## Task to carry out:
Reproduce what is written in the records below exactly, and leave out the images.

## Data section:

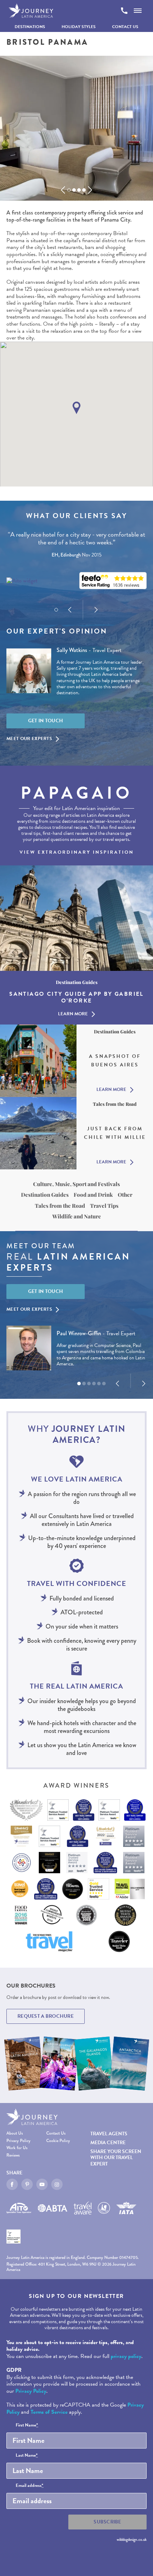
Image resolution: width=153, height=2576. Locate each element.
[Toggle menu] (138, 11)
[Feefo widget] (113, 580)
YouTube (42, 2184)
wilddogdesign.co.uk (132, 2539)
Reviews (13, 2155)
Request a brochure (45, 2016)
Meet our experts (29, 738)
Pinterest (27, 2184)
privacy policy (126, 2356)
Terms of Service (49, 2412)
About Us (14, 2133)
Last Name (27, 2455)
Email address (29, 2486)
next (90, 190)
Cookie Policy (58, 2140)
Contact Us (125, 26)
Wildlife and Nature (76, 1216)
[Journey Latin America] (31, 11)
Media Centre (108, 2143)
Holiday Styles (79, 26)
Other (125, 1194)
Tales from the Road (60, 1205)
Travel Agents (108, 2134)
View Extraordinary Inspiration (77, 852)
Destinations (30, 26)
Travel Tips (104, 1205)
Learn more (73, 1014)
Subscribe (107, 2522)
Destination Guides (45, 1194)
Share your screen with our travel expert (115, 2157)
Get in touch (45, 720)
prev (63, 190)
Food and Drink (93, 1194)
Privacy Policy (18, 2140)
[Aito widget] (21, 581)
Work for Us (16, 2148)
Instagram (57, 2184)
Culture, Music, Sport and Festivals (76, 1184)
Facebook (12, 2184)
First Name (27, 2425)
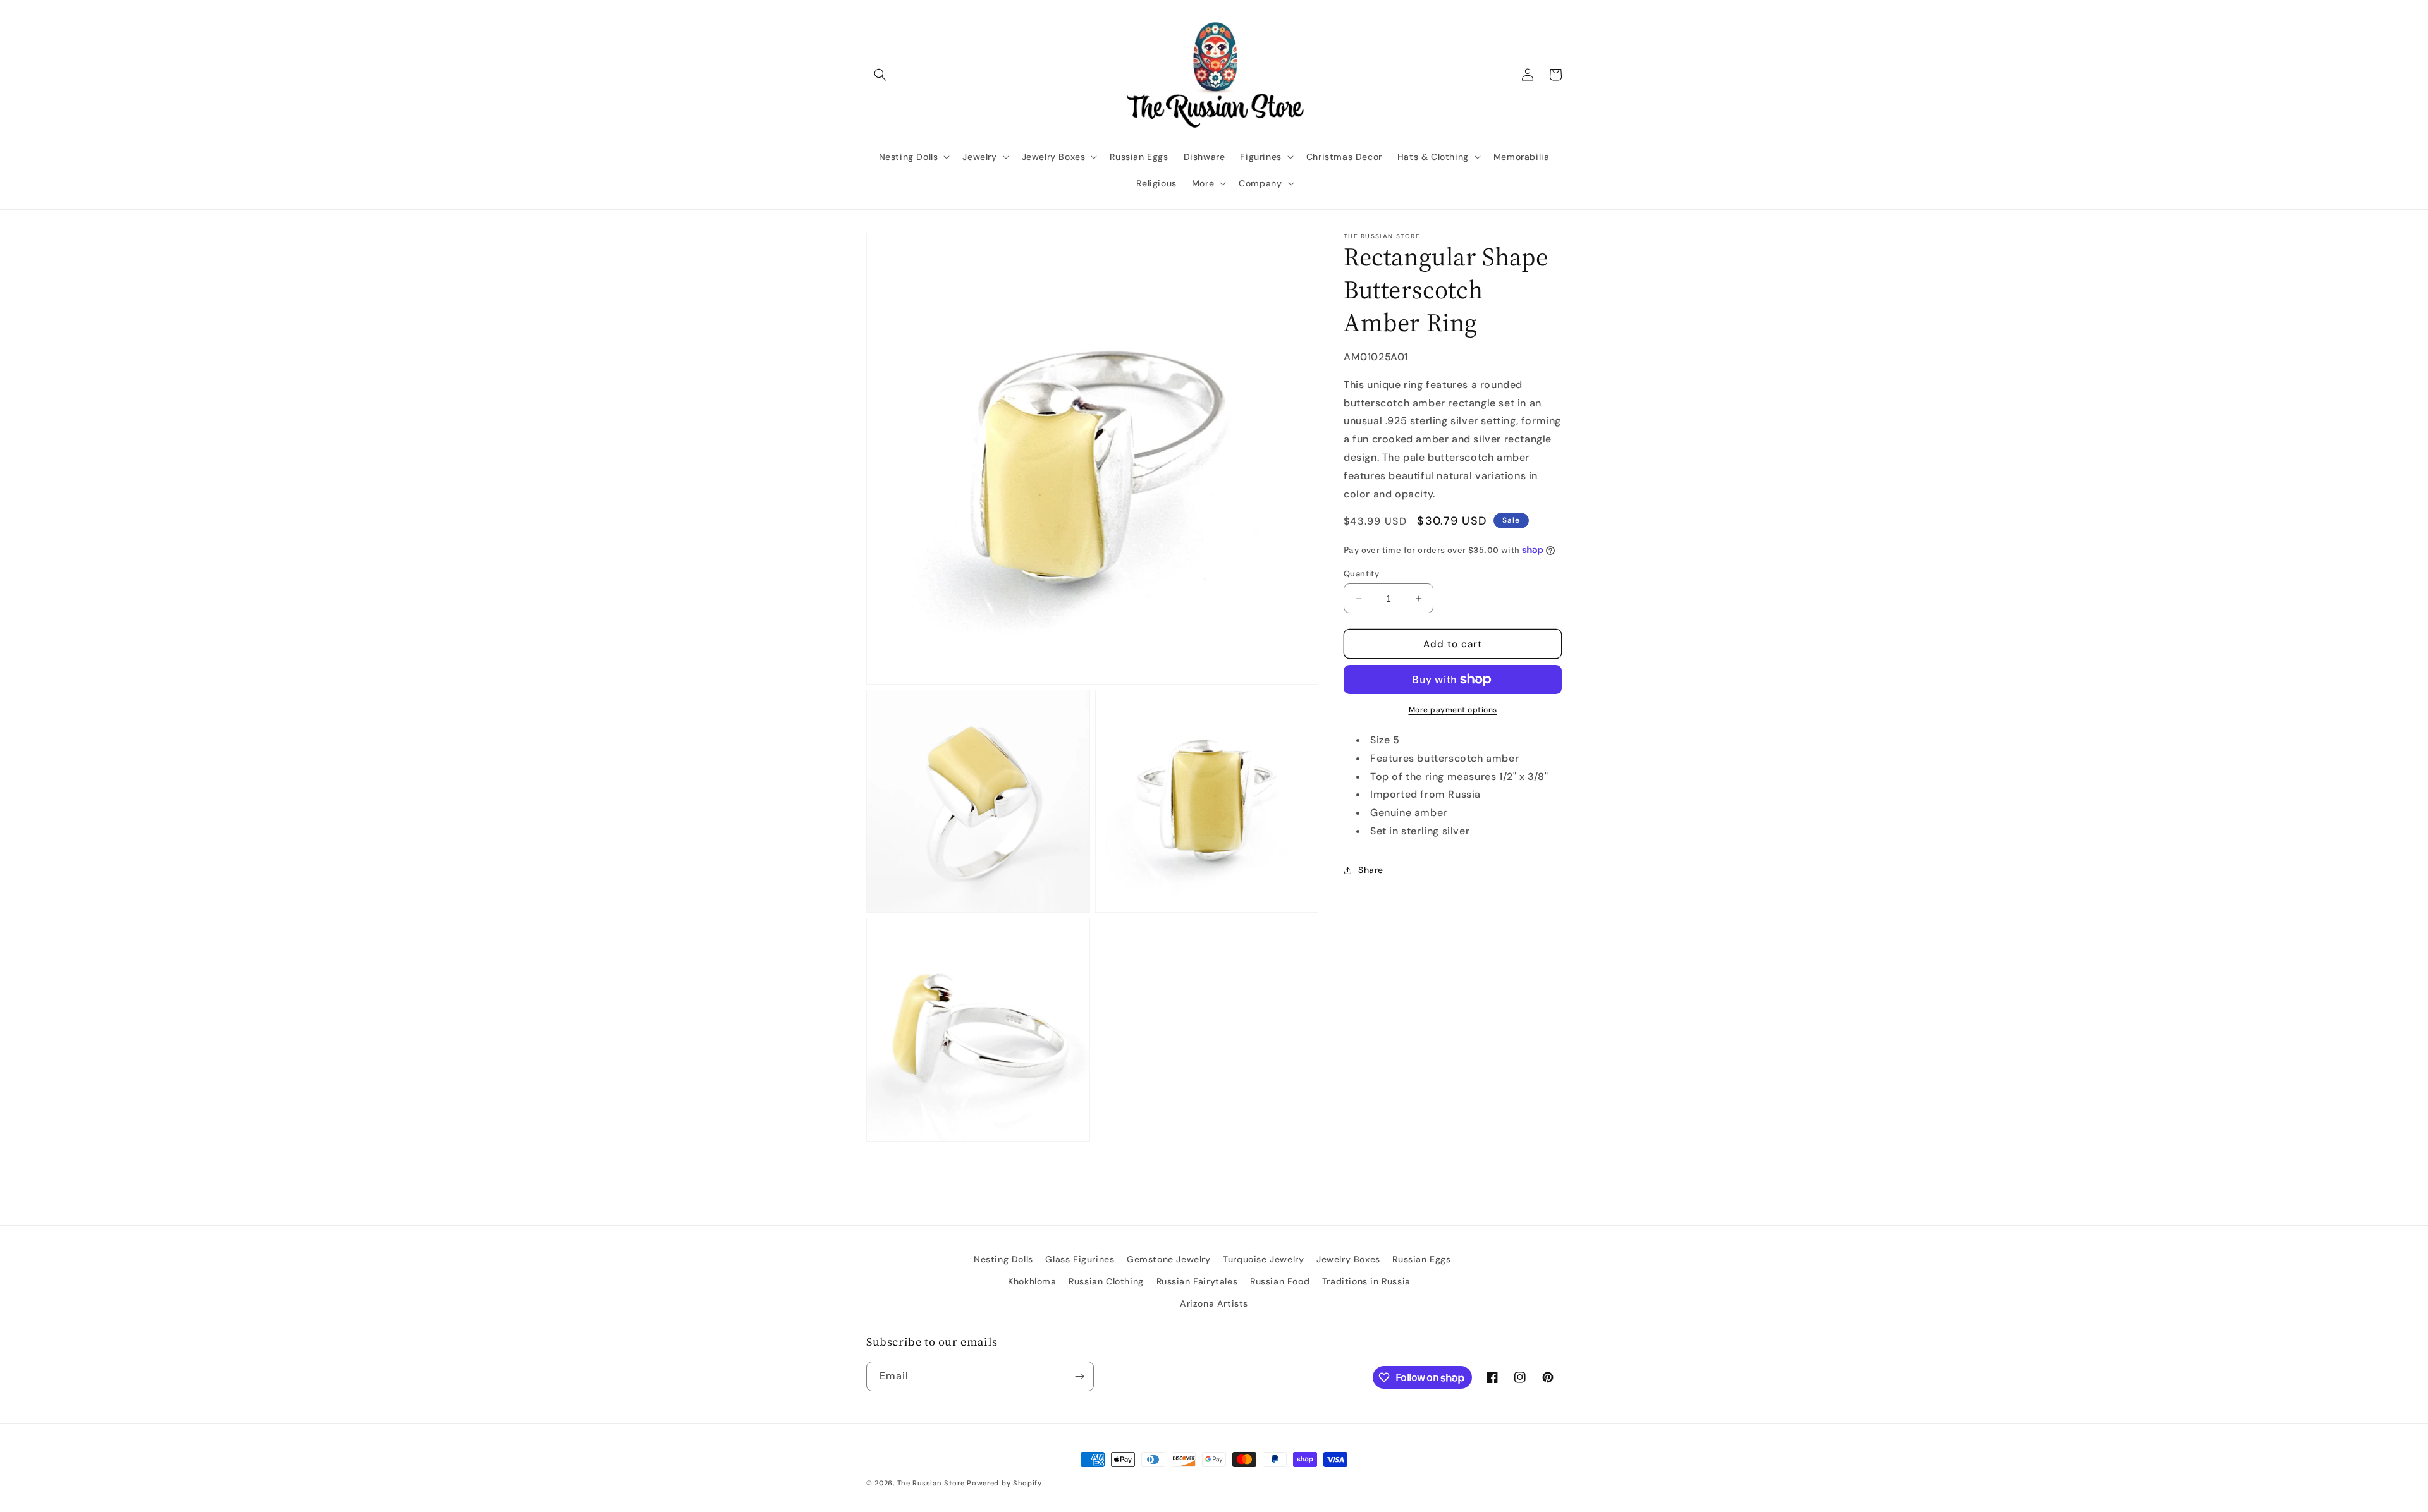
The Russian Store (931, 1482)
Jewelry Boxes (1348, 1259)
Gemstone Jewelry (1169, 1259)
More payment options (1453, 710)
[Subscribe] (1079, 1376)
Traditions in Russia (1366, 1281)
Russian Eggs (1421, 1259)
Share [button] (1370, 869)
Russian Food (1279, 1281)
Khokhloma (1032, 1281)
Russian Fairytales (1197, 1281)
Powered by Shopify (1004, 1482)
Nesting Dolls (1003, 1259)
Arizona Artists (1214, 1303)
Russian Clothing (1106, 1281)
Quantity (1361, 573)
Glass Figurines (1079, 1259)
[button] (880, 74)
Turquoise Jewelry (1263, 1259)
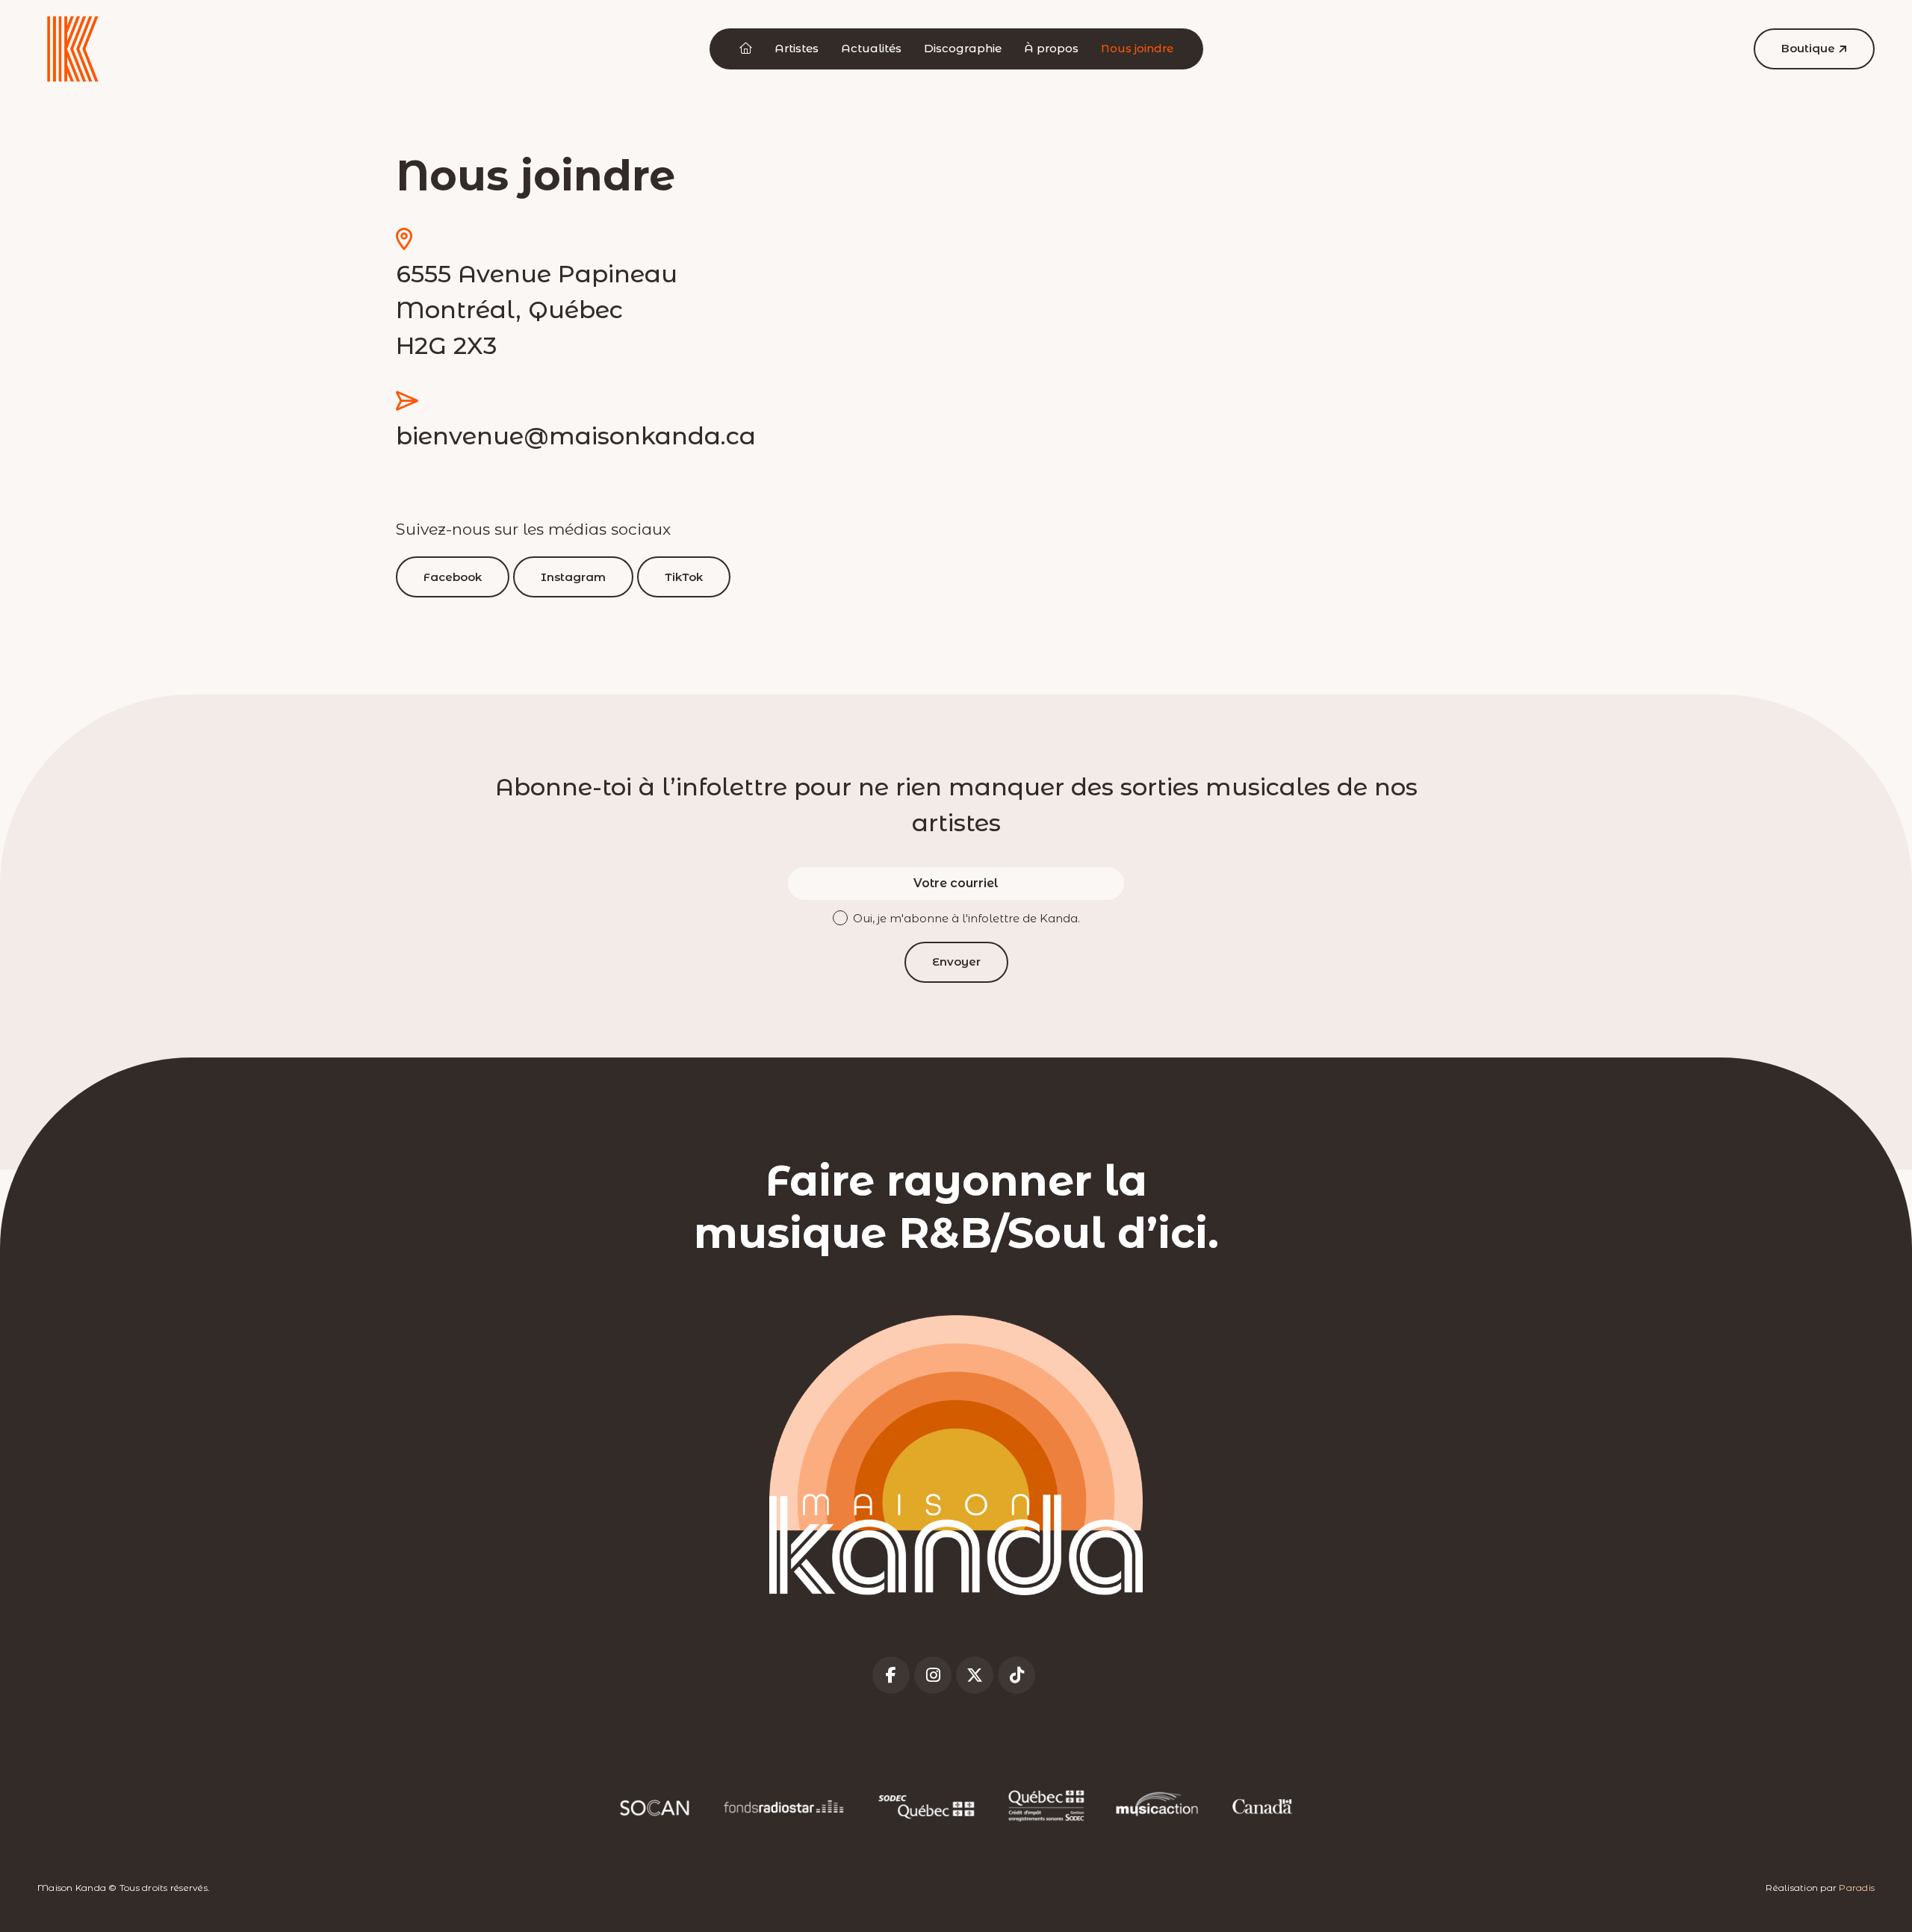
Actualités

## Solution for this task:
Image resolution: width=153, height=2576. Locate each element.
[Toggle menu] (138, 11)
[Feefo widget] (113, 580)
YouTube (42, 2184)
wilddogdesign.co.uk (132, 2539)
Reviews (13, 2155)
Request a brochure (45, 2016)
Meet our experts (29, 738)
Pinterest (27, 2184)
privacy policy (126, 2356)
Terms of Service (49, 2412)
About Us (14, 2133)
Last Name (27, 2455)
Email address (29, 2486)
next (90, 190)
Cookie Policy (58, 2140)
Contact Us (125, 26)
Wildlife and Nature (76, 1216)
[Journey Latin America] (31, 11)
Media Centre (108, 2143)
Holiday Styles (79, 26)
Other (125, 1194)
Tales from the Road (60, 1205)
Travel Agents (108, 2134)
View Extraordinary Inspiration (77, 852)
Destinations (30, 26)
Travel Tips (104, 1205)
Learn more (73, 1014)
Subscribe (107, 2522)
Destination Guides (45, 1194)
Share your screen with our travel expert (115, 2157)
Get in touch (45, 720)
prev (63, 190)
Food and Drink (93, 1194)
Privacy Policy (18, 2140)
[Aito widget] (21, 581)
Work for Us (16, 2148)
Instagram (57, 2184)
Culture, Music, Sport and Festivals (76, 1184)
Facebook (12, 2184)
First Name (27, 2425)
The Russian Store (931, 1482)
Jewelry Boxes (1348, 1259)
Gemstone Jewelry (1169, 1259)
More payment options (1453, 710)
[Subscribe] (1079, 1376)
Traditions in Russia (1366, 1281)
Russian Eggs (1421, 1259)
Share [button] (1370, 869)
Russian Food (1279, 1281)
Khokhloma (1032, 1281)
Russian Fairytales (1197, 1281)
Powered by Shopify (1004, 1482)
Nesting Dolls (1003, 1259)
Arizona Artists (1214, 1303)
Russian Clothing (1106, 1281)
Quantity (1361, 573)
Glass Figurines (1079, 1259)
[button] (880, 74)
Turquoise Jewelry (1263, 1259)
Actualités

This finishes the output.